Il 10 giugno prossimo saranno molte le chiese e le città a partecipare, da tutta Italia. Si comporrà una giornata di concerti, esibizioni artistiche, visite museali, iniziative per i bambini, testimonianze, riflessioni, e tanto altro. Un mosaico di esperienze da vivere insieme come comunità. Il tema comune della settima edizione ha come parola chiave «In-contro», scritto «dividendo con un trattino la preposizione “in” dall’avverbio “contro”, due parole tecnicamente in contrapposizione ma che esprimono insieme l’elemento centrale e significativo del dialogo, ossia quello della diversità», spiegano gli organizzatori. E risuonano le parole di Papa Francesco: «Quanto è bello sentire che gli altri sono parte di noi, non gente da cui prendere le distanze. Quando viene la tentazione di chiudersi, dobbiamo invece uscire dalla propria confort zone, cercare gli altri, allenarsi in questa “ginnastica dell’anima”, a percorrere lunghe distanze da noi stessi per accorciare quelle con gli altri, lanciare il cuore oltre gli ostacoli, sollevare gli uni i pesi degli altri».

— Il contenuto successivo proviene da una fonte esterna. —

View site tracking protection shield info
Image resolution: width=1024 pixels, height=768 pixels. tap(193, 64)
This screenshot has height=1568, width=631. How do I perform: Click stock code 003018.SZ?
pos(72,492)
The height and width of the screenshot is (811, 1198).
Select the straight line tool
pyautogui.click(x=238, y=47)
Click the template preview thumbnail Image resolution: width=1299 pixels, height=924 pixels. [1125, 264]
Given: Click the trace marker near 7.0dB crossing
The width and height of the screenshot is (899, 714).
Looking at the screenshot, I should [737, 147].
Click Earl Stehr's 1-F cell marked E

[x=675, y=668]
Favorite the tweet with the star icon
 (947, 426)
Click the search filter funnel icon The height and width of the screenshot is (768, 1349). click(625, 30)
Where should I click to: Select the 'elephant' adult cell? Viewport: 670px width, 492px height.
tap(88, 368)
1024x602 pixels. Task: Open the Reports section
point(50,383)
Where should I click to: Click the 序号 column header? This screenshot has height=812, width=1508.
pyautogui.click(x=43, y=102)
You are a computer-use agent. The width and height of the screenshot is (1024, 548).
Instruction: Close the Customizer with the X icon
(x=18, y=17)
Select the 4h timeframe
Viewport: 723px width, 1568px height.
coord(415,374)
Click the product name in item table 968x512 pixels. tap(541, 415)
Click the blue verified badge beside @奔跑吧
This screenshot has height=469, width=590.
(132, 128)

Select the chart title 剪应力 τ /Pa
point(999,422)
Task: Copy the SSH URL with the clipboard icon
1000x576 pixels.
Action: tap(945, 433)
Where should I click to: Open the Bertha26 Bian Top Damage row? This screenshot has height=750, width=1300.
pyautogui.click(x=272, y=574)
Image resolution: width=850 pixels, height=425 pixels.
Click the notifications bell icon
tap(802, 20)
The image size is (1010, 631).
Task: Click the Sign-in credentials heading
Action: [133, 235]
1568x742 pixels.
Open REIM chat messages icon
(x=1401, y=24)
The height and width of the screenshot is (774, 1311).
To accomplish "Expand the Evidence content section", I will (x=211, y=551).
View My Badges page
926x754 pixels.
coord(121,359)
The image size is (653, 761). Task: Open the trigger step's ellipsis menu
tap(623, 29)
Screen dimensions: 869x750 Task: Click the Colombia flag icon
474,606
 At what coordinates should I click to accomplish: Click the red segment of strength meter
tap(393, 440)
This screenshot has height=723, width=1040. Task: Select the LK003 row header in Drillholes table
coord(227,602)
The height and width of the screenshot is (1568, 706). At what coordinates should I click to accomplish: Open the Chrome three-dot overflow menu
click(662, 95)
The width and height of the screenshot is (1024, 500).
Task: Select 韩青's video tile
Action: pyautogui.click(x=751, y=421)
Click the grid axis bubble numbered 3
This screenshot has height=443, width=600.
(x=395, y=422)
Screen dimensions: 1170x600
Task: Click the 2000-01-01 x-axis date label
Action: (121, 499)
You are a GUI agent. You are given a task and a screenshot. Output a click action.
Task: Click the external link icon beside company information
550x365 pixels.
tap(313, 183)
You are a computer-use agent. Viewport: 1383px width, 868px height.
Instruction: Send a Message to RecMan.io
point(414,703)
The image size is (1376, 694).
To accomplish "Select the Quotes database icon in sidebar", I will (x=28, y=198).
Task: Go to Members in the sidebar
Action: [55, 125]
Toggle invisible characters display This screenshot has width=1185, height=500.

«È sorprendente come la Lunga Notte delle Chiese sia riuscita a continuare il suo percorso nonostante le difficoltà degli ultimi due anni», commenta Stefano Casagrande, coordinatore dell’evento nella diocesi di Belluno-Feltre, «la grande rete che si era costituita fino al 2019 ora si sta ricomponendo. Numerose anche le nuove partecipazioni, sono infatti moltissime le comunità che ogni anno scoprono l’iniziativa e decidono di partecipare gettando un seme che edizione dopo edizione cresce. Una riflessione la merita anche il tema dell’IN-CONTRO emerso nell’autunno del 2021 e che poi si è rivelato incredibilmente attuale con lo scoppio della guerra in Ucraina, alle porte dell’Europa. L’assurdità del conflitto, ha acceso i riflettori su quanto sia centrale e significativo l’elemento del dialogo e di quanto sia importante trasformare il potenziale “nemico” in un “ospite”».